# Prompt:
Return the number of lines below that contain "navigation"; nothing else belongs in the reply.

..........

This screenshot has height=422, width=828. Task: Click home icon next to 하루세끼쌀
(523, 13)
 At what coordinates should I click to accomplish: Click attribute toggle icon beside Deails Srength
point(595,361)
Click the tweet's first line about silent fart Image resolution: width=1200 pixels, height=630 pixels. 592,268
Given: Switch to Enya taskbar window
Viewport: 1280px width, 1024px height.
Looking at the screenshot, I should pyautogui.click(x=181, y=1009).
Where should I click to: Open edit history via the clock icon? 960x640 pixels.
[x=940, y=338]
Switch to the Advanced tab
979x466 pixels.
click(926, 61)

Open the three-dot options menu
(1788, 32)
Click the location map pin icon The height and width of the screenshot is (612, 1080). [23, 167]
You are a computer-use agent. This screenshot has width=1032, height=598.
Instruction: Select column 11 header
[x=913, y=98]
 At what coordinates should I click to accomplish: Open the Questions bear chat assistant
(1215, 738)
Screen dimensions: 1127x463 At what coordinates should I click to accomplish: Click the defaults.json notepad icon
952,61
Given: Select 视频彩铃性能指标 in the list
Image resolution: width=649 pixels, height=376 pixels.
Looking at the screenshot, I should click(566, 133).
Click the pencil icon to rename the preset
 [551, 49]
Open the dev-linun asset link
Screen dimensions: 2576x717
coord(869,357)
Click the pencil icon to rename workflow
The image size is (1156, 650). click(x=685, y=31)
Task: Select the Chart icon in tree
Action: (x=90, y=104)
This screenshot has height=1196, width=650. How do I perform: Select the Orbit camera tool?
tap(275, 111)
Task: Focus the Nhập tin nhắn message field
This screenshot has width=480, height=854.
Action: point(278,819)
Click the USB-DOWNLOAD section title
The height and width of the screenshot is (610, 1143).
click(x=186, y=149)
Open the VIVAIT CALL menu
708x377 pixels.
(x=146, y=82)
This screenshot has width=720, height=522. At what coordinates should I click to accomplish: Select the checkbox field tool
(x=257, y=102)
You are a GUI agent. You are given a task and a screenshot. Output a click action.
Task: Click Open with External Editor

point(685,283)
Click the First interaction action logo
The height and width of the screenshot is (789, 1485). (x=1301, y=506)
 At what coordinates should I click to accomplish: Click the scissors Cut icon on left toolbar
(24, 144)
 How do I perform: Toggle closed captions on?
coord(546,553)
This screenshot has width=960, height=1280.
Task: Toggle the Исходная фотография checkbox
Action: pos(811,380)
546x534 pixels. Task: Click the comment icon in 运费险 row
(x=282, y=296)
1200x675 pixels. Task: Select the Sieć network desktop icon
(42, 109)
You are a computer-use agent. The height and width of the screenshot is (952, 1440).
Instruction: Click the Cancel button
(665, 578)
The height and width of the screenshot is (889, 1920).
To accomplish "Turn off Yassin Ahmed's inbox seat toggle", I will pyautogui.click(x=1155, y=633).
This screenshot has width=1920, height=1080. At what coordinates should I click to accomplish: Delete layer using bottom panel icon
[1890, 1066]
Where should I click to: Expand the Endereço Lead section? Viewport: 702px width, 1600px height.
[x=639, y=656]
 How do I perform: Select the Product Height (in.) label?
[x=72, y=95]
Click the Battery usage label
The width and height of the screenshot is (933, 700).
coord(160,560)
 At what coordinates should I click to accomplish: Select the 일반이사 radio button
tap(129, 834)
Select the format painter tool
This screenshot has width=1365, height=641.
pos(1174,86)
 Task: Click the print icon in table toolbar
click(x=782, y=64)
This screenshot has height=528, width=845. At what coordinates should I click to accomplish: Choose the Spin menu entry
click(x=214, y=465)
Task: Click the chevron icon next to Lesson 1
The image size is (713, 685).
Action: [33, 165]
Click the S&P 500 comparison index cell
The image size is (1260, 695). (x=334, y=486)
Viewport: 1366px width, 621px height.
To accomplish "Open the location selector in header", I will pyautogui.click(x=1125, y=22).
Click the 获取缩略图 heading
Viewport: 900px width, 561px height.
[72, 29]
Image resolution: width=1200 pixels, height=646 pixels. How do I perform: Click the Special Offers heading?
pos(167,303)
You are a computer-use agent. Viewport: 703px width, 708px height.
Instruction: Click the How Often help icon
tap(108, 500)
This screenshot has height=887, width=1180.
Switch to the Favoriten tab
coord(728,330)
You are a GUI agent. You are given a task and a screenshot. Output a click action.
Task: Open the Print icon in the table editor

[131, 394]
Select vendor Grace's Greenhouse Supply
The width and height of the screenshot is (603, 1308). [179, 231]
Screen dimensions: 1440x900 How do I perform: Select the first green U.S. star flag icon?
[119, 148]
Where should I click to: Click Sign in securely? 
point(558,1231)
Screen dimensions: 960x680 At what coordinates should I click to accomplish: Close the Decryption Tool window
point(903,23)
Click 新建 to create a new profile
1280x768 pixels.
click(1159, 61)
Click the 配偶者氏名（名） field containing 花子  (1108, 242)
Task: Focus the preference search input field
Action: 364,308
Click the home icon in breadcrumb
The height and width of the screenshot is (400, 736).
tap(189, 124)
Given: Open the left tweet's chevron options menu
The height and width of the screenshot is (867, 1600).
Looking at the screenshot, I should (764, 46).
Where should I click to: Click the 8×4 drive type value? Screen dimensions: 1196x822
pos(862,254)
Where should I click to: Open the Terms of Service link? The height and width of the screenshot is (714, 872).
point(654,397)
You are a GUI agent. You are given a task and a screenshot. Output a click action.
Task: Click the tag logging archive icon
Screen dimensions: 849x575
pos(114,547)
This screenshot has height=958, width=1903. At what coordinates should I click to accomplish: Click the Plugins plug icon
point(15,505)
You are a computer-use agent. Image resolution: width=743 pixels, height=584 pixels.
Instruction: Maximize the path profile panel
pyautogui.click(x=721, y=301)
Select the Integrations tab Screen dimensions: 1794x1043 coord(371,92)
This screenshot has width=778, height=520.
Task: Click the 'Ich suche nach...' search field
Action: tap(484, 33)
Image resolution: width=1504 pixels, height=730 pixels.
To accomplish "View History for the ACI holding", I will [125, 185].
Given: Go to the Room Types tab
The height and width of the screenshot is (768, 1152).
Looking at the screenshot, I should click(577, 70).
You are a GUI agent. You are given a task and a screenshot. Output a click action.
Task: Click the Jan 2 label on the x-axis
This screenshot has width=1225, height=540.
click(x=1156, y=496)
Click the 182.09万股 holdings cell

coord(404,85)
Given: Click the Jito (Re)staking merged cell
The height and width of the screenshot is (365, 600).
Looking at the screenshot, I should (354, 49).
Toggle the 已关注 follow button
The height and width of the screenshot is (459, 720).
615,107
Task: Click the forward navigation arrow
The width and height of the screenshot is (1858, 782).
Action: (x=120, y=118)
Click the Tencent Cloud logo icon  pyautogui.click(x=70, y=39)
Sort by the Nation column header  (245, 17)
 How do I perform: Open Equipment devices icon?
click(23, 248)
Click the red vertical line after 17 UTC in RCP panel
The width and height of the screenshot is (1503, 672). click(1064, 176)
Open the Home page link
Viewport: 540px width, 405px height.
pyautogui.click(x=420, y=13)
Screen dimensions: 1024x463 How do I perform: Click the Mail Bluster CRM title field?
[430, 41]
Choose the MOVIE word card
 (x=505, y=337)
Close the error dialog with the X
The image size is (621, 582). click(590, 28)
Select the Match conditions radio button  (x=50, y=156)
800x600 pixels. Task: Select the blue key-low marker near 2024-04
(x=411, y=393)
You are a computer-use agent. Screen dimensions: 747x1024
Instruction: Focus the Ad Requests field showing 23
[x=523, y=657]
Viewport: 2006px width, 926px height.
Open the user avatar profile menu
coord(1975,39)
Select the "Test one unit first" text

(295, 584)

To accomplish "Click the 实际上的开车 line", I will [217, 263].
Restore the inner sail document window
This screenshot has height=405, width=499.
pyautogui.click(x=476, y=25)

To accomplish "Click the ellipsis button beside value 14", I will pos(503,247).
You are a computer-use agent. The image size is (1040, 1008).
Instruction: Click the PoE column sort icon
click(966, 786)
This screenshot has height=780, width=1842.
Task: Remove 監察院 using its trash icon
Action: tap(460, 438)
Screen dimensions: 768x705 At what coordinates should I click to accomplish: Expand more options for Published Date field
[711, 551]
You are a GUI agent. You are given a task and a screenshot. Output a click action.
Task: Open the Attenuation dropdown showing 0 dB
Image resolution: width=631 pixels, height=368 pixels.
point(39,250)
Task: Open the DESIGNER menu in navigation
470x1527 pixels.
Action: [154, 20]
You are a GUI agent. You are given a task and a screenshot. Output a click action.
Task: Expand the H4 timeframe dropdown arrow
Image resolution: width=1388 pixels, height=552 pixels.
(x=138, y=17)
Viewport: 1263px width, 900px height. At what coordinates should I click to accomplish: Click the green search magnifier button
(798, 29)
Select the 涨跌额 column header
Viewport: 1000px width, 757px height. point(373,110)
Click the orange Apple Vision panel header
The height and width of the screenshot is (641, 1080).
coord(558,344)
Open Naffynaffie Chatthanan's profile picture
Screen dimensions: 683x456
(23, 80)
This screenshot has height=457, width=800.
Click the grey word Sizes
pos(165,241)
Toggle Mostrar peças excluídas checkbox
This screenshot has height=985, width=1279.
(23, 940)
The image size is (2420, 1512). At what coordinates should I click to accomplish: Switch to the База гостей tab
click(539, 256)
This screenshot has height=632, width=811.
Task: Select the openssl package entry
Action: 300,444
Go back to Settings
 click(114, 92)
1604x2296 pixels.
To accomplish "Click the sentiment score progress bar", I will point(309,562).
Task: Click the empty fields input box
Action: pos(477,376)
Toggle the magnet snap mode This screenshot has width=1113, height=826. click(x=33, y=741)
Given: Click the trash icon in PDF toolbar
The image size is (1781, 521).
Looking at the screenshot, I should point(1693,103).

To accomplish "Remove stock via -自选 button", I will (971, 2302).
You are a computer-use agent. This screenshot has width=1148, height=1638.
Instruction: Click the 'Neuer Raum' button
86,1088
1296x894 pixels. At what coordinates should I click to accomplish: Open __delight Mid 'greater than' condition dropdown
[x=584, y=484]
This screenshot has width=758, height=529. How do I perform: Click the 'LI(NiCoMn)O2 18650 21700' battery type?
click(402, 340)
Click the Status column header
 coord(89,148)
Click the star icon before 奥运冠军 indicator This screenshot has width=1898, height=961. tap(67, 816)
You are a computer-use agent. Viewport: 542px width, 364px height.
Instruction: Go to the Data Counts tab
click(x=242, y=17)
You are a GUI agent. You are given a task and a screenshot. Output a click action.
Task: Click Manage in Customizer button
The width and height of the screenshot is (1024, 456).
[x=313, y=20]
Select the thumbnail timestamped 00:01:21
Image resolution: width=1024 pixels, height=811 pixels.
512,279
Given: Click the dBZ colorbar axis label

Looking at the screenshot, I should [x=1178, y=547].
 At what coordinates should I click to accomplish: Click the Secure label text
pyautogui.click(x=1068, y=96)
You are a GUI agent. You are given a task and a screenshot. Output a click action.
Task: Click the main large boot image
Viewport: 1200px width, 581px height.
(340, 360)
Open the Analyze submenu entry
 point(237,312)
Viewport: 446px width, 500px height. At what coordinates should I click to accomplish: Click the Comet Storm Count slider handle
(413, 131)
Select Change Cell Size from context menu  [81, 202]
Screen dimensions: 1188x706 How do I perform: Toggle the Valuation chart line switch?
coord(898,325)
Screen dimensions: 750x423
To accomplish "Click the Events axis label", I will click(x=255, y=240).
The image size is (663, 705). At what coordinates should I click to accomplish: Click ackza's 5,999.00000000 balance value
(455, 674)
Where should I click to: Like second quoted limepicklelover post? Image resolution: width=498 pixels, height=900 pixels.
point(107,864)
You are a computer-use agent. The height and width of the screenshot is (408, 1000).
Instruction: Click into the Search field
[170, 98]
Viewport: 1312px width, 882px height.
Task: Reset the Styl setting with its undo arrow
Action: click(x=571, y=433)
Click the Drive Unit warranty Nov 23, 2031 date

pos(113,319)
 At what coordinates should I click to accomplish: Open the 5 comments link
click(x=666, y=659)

..........

# Response for this exercise:
2